TooMunchFun
- Website type: Internet games
- Available in: English
- Founded: 2001; 25 years ago
- Dissolved: 2005
- Owner: Kraft Foods
- Creator: Kraft Foods
- Founder: Kraft Foods
- Commercial: Yes
- Registration: Optional
- Launched: 2001; 25 years ago
- Current status: Defunct

= TooMunchFun =

American advergaming website

TooMunchFun was an American advergaming portal owned by Kraft Foods. It went into operation in 2001. Many of its games were tied in to at least one of its brands, including Post Cereals, which also had its own website.
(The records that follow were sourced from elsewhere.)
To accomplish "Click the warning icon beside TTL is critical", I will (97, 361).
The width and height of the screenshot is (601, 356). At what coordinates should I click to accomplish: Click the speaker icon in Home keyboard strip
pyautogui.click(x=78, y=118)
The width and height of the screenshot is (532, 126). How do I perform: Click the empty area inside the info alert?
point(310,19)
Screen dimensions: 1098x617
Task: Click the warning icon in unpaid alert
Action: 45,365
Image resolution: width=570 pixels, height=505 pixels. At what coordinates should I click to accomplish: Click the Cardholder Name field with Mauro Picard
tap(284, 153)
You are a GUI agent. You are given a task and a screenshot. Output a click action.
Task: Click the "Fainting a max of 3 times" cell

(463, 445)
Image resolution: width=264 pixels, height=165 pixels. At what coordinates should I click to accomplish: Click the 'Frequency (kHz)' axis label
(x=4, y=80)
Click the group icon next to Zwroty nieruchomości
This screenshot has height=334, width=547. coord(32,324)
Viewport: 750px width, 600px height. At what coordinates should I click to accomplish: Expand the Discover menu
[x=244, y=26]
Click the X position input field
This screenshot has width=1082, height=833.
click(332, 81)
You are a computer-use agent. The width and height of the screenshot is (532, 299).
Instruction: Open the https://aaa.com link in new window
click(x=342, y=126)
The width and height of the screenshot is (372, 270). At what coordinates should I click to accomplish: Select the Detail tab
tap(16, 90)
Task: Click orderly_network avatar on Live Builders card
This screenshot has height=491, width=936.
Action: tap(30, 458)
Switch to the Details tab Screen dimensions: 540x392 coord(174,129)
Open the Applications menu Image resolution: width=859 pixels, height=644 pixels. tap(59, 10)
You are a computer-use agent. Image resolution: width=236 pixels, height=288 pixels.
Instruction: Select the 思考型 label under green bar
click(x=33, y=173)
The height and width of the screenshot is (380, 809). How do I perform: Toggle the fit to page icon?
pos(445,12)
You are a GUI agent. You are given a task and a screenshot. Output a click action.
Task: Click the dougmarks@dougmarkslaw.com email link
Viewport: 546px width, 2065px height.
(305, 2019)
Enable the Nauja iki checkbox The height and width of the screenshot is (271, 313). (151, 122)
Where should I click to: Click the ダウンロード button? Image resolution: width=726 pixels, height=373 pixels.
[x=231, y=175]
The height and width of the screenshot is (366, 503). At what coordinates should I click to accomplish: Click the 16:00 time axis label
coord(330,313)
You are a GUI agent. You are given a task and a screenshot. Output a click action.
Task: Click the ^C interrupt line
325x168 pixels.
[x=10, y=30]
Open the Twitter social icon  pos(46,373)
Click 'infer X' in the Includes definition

As of a June 2001 Nielsen survey, the website attracted an audience of 59,000 unique users ages 6–11

In the 2001 back-to-school season, Kraft held a series of sweepstakes on both the TooMunchFun and Nickelodeon websites. In 2002, it had a game coinciding with the 20th anniversary re-release of E.T., ET Adventures. For the 2002 back-to-school season, the website offered music-related content, to complement what other websites were doing with the Be a Popstar game. For the same season in 2003, it offered activities related to Kraft's Win A Sports Star For Your School campaign.

It is unknown what led to the closure of the website. In February 2005, TooMunchFun was replaced by a Kraft Brands landing page saying that the website was removed, with users having the choice of either Postopia or NabiscoWorld, its sister sites at the time.